Il y a dix ans apparaissait un virus inconnu, totalement nouveau. Ce qu'on appelle le H1N1, sous-type du virus grippal, contient un mélange de gènes des virus des grippes porcine, humaine et aviaire. Les experts s'alarment. La maladie est très contagieuse. On lui attribue déjà plusieurs décès et l'Organisation mondiale de la santé (OMS) réagit très fort. En juin 2009, sa directrice parle de pandémie. Le monde entier est en alerte. En Suisse aussi.
Les autorités suisses craignent que les hôpitaux soient surchargés et les médecins débordés. Une campagne de vaccination est lancée et le parlement débloque 84 millions pour acheter 13 millions de doses.
Un an plus tard, on fait le bilan. A échelle mondiale, on parle de moins de 20'000 morts - une quinzaine en Suisse - alors qu'une grippe saisonnière peut faire 300'000 victimes en un an. Les États endossent le coût des millions de vaccins inutilisés, plus de 80 millions de francs pour la Suisse seulement.

→ **TRAVAIL À EFFECTUER**:
a – Reproduisez mot pour mot le passage du texte sur la grippe H1N1 allant de « Les autorités suisses » jusqu'à « millions de doses. » inclus.
b – Reprenez le texte sur la grippe H1N1 là où il s'arrête et rédigez-en la suite.
Les données ci-après constituent un matériau indépendant du texte sur la grippe H1N1.

→ **EXTRAITS DE DONNÉES**:
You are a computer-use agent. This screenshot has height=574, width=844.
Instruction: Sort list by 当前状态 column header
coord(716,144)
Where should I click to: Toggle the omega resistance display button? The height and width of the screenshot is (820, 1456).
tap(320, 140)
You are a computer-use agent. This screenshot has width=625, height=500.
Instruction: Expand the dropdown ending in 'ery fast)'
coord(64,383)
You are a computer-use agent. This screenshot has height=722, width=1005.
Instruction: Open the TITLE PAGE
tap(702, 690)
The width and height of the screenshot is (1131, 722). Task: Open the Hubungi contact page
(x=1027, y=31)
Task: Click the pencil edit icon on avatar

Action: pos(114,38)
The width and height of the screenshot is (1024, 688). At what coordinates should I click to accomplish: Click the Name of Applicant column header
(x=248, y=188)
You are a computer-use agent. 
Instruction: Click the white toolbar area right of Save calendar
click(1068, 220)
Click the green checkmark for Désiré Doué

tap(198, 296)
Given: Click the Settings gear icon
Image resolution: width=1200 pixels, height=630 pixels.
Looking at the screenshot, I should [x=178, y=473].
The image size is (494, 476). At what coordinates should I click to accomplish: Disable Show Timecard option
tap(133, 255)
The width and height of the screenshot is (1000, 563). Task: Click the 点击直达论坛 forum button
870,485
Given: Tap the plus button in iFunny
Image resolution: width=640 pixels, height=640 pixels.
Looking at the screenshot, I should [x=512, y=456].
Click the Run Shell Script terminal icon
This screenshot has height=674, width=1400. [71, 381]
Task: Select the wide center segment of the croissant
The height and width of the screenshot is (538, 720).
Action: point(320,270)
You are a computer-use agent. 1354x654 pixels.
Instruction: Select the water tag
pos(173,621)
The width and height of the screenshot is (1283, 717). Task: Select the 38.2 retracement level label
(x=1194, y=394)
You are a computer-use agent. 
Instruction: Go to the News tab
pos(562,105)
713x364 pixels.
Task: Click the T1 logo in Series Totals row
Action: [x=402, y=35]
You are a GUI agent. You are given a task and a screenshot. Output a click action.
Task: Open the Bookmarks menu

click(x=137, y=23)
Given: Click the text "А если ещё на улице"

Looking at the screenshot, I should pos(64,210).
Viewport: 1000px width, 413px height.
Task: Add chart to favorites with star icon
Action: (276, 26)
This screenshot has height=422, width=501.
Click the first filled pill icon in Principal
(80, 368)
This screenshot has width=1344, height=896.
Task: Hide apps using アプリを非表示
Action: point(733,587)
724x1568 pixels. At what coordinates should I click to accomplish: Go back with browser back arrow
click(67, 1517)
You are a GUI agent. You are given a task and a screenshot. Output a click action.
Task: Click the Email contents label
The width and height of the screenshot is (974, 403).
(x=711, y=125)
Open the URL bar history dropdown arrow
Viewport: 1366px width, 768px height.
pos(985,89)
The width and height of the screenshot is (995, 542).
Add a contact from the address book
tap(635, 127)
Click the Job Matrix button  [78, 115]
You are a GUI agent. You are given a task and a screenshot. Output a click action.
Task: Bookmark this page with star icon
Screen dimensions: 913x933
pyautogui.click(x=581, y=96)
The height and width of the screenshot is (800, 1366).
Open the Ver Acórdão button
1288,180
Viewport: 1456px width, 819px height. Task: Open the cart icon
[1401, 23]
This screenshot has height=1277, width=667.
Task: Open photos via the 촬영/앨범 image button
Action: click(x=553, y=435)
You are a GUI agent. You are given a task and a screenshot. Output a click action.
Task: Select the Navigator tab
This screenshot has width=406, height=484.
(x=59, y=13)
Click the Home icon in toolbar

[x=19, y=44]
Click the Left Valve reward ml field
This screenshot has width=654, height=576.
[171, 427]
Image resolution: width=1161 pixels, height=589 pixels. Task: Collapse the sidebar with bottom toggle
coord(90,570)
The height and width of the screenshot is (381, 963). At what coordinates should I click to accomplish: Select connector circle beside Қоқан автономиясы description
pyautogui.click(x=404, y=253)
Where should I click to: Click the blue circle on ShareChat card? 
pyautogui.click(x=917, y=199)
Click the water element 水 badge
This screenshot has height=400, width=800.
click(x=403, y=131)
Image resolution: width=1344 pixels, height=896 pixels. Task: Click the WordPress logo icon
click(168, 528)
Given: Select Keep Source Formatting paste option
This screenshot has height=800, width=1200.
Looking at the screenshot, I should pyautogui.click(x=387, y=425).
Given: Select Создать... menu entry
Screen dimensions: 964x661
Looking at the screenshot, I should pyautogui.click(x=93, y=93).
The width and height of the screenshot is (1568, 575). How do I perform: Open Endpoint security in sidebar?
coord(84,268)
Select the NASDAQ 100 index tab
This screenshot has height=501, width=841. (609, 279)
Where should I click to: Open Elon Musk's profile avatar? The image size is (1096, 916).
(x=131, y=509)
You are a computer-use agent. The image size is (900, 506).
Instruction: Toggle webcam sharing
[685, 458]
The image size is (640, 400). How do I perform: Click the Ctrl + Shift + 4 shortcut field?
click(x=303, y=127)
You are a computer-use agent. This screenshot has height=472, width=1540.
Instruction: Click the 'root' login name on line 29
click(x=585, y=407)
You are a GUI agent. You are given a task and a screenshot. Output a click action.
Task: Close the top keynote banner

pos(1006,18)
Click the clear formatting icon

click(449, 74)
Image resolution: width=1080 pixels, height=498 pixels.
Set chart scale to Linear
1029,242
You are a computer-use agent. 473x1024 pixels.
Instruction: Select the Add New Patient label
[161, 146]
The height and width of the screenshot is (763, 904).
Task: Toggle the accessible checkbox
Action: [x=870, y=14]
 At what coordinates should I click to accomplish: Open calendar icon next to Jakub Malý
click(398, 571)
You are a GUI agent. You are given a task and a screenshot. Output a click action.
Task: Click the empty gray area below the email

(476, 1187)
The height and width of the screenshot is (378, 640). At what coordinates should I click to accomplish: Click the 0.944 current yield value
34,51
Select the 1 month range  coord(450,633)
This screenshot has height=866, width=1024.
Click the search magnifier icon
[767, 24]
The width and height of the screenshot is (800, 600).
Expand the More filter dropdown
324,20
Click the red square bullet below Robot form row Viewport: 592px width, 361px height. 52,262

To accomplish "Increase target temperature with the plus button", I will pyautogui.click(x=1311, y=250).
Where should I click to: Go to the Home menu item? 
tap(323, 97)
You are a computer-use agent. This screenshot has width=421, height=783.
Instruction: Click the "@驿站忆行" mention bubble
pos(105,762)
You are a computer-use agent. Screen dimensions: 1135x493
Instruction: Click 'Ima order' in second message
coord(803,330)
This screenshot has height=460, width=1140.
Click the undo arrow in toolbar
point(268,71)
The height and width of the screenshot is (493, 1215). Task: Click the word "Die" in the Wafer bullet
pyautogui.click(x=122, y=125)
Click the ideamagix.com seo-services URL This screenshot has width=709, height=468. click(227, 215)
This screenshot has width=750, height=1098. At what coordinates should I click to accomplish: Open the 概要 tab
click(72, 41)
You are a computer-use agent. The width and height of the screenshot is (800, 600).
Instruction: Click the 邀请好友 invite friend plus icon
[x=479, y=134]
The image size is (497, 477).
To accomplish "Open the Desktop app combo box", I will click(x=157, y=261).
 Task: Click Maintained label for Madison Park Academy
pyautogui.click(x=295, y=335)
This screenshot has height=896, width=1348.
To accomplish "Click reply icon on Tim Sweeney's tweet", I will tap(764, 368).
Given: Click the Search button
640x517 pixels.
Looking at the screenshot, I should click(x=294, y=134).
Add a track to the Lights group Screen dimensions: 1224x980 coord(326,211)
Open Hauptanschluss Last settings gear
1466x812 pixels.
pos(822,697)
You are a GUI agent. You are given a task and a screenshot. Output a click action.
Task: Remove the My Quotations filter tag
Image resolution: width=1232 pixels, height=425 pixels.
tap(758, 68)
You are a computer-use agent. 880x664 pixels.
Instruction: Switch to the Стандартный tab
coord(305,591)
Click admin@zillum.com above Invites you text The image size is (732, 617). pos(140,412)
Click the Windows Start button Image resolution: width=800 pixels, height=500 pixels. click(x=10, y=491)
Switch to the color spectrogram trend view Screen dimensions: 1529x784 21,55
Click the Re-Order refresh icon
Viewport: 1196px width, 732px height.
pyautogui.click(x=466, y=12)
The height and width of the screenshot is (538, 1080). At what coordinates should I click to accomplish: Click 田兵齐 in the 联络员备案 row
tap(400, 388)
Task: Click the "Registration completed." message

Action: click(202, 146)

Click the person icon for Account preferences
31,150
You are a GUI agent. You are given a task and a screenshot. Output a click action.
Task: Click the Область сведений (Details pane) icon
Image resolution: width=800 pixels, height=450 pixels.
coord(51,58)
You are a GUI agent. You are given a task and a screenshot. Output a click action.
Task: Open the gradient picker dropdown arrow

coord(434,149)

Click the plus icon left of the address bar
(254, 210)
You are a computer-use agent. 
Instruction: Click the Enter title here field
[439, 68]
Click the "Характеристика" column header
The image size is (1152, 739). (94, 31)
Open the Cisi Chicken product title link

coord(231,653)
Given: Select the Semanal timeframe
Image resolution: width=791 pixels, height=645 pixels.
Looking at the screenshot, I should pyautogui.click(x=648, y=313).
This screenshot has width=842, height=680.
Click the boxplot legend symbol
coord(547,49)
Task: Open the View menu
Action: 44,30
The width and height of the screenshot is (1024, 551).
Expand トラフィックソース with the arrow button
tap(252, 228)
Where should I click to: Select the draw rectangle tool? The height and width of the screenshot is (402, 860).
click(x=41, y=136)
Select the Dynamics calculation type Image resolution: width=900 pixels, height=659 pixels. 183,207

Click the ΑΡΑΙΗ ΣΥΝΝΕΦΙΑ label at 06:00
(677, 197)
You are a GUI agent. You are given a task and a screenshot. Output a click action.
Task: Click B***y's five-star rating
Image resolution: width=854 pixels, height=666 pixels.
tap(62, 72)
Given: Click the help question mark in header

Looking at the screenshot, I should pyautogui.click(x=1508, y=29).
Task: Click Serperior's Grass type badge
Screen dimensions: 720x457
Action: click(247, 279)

→ **RÉPONSES ATTENDUES**:
a –
Les autorités suisses craignent que les hôpitaux soient surchargés et les médecins débordés. Une campagne de vaccination est lancée et le parlement débloque 84 millions pour acheter 13 millions de doses.

b –
L'Organisation mondiale de la santé au centre des critiques
L'OMS est alors vivement critiquée. On l'accuse d'avoir surréagi. Pire, on doute de l'indépendance de ses experts. Des experts qui, pour partie, seraient trop proches d'une industrie pharmaceutique très intéressée à la vente de ses vaccins et antibiotiques. L'OMS rejette catégoriquement ces critiques. Mais sa crédibilité est lourdement atteinte et l'organisation devra notamment introduire des mesures supplémentaire de transparence.
"Si on veut une recherche indépendante des grands groupes pharmaceutiques, il faut que les pouvoirs publics investissent, réagit Sylvie Briand, directrice du Département de Gestion des Risques Infectieux à l'OMS. Désormais, nos experts doivent déclarer leurs liens avec l'industrie. Mais, encore aujourd'hui, il reste difficile de séparer le privé du public".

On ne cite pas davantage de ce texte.